In summary, government programs can amend the consumers’ budget constraint and thereby
affect consumer welfare. For example imposition of quota can lessen the number of units a
consumer buys. On the other hand, subsidies can trigger a rotation or parallel shift of budget
constraint. Note also that, welfare programs like conditional cash transfers may produce kinks in
consumer’s budget constraint hence causing an increase in the current income which is
influential on consumption (Dornbusch, Fischer and Startz, 1994). A rise in income due to
conditional cash transfer leads to a parallel shifts of the budget constraint which might increase
consumption of both normal goods and services.
2.3 Empirical Literature
This part gives a review of the studies which are related to the proposed study.

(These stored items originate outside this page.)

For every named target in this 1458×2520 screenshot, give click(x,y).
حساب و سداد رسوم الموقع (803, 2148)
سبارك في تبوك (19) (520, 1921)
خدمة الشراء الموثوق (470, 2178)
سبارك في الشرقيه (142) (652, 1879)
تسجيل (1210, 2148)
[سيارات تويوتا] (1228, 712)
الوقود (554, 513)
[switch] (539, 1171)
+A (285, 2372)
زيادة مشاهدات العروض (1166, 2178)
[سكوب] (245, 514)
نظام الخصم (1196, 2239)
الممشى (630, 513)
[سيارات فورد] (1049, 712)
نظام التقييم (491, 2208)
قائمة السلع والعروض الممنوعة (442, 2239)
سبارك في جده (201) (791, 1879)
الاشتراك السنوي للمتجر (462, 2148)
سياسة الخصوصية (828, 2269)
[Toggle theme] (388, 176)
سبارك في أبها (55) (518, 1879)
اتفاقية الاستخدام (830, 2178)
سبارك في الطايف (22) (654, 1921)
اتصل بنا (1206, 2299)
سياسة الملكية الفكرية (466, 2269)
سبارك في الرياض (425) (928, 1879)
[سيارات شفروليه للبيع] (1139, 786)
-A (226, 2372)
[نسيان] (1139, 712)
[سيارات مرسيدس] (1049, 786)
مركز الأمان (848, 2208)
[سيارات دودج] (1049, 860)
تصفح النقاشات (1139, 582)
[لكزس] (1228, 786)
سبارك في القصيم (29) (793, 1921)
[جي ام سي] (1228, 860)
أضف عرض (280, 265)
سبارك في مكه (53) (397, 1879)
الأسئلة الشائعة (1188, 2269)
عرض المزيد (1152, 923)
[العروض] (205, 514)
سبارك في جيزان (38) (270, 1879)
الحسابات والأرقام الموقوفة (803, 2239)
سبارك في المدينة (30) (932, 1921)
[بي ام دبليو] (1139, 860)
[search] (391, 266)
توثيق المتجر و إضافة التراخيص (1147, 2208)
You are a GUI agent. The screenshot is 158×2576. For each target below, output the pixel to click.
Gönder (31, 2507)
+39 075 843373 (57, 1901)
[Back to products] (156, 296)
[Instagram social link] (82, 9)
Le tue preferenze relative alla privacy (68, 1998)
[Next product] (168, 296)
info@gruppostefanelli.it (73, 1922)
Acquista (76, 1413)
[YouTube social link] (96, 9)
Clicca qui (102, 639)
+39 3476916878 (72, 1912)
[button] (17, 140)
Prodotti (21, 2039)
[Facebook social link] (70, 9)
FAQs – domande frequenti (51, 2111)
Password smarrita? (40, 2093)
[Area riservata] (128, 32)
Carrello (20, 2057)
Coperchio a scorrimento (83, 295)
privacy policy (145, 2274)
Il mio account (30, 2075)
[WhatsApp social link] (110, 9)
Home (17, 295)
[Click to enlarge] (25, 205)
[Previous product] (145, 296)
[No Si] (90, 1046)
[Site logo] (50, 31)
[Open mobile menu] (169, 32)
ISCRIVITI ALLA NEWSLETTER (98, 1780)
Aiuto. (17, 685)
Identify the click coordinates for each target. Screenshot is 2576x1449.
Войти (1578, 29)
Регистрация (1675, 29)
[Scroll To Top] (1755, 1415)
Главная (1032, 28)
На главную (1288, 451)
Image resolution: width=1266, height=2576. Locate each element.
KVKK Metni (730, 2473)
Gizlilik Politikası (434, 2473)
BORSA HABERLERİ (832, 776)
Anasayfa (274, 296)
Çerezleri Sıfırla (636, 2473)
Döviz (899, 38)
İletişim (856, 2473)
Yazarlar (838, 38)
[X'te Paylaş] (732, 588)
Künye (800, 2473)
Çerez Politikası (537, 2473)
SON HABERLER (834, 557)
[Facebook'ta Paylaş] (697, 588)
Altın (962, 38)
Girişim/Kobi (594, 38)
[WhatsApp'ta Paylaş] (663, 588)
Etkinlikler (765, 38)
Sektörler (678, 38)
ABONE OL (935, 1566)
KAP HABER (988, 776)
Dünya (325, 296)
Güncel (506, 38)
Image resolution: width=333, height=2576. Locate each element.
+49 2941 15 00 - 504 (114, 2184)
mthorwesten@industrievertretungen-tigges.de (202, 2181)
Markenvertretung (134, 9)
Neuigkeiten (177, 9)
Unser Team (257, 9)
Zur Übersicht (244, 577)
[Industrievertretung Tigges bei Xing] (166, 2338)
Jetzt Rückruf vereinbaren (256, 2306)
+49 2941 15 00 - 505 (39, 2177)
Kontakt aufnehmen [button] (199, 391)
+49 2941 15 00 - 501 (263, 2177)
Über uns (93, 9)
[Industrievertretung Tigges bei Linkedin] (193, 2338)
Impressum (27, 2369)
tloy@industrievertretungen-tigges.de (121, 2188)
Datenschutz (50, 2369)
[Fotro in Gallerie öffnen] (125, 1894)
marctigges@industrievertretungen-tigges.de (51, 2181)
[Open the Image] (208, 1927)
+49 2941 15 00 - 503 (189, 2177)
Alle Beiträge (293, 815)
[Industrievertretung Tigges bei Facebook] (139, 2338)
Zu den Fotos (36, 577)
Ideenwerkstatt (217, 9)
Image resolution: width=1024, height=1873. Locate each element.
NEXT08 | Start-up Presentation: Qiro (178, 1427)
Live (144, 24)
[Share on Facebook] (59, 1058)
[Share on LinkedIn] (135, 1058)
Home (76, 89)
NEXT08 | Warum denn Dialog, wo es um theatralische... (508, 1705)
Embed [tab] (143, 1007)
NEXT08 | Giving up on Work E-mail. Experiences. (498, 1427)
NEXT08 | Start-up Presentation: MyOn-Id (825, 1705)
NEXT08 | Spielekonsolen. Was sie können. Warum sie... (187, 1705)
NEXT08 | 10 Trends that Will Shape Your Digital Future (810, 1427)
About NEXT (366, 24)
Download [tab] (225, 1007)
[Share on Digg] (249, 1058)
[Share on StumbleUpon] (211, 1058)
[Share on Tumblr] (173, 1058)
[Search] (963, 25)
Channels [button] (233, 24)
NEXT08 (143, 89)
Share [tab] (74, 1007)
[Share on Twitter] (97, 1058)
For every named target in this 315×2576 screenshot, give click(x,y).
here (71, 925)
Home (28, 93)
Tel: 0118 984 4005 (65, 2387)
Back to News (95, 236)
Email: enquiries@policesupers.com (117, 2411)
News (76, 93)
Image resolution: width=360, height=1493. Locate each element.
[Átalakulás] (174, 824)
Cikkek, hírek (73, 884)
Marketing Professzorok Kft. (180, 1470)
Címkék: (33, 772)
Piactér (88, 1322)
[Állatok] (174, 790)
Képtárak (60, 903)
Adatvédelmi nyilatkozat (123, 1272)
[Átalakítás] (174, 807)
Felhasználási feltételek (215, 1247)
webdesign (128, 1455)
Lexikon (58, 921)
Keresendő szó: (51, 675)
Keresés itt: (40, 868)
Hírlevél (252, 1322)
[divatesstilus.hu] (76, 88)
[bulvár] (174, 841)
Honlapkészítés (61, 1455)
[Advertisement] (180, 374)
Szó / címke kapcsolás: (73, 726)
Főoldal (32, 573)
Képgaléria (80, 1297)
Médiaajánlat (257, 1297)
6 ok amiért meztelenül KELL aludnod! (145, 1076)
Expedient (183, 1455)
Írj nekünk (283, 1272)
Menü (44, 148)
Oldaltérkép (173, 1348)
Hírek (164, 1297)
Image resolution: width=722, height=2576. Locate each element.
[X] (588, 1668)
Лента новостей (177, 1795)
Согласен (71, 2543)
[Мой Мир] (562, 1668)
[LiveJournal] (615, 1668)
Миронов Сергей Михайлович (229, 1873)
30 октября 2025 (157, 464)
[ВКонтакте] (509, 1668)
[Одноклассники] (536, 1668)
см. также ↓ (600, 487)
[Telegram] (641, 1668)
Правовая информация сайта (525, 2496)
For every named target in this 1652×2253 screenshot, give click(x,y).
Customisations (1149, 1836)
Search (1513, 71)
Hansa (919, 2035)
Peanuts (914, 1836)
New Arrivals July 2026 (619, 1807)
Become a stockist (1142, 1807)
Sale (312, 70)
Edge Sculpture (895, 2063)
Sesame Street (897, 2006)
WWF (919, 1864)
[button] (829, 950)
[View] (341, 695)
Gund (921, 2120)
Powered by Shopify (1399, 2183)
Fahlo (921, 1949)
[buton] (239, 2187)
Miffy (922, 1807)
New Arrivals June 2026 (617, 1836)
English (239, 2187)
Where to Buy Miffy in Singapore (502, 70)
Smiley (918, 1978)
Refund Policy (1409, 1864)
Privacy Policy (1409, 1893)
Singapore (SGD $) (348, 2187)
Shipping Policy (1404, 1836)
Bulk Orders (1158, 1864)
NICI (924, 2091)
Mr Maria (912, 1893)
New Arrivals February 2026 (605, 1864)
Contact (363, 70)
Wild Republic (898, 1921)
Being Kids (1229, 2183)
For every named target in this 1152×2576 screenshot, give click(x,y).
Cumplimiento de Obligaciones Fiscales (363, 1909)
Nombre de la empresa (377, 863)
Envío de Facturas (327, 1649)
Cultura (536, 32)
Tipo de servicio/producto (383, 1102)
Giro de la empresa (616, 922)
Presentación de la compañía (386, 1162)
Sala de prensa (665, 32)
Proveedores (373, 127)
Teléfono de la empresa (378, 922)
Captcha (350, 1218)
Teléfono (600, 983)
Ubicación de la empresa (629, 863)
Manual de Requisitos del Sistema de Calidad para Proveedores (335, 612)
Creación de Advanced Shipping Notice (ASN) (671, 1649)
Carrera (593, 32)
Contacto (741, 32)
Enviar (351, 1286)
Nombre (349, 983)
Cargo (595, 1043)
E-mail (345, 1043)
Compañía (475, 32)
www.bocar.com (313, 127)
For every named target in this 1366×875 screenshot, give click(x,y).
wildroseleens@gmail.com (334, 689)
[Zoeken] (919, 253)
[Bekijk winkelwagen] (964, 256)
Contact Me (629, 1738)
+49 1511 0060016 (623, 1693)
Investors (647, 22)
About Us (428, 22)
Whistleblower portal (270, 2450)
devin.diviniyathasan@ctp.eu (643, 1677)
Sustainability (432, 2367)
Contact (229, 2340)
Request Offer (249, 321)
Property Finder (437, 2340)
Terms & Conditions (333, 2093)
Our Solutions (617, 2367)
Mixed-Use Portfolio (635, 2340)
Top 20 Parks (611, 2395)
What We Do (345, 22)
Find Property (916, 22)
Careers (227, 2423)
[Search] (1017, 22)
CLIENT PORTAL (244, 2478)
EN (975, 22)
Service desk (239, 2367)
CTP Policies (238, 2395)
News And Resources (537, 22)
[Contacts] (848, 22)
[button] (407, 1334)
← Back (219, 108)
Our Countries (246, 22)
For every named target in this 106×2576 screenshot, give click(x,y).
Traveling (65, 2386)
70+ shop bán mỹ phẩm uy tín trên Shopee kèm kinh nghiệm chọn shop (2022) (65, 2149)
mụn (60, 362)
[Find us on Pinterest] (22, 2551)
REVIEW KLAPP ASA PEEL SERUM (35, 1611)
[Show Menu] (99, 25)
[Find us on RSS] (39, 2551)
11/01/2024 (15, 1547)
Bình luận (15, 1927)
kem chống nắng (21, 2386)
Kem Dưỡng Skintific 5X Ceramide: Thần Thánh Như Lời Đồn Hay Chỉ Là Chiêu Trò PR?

Attanasio and Mesnard (2006) assessed the short term impact of Colombian CCT program,
Familias en Acciꞌon on consumption and its components. This program was administered by
Colombian government and it targeted poorest households in chosen areas of rural Colombia.
The program aimed at nurturing human capital accumulation. The execution of this program
began in 2002 and by 2003 the program was fully operational in all targeted 627 communities.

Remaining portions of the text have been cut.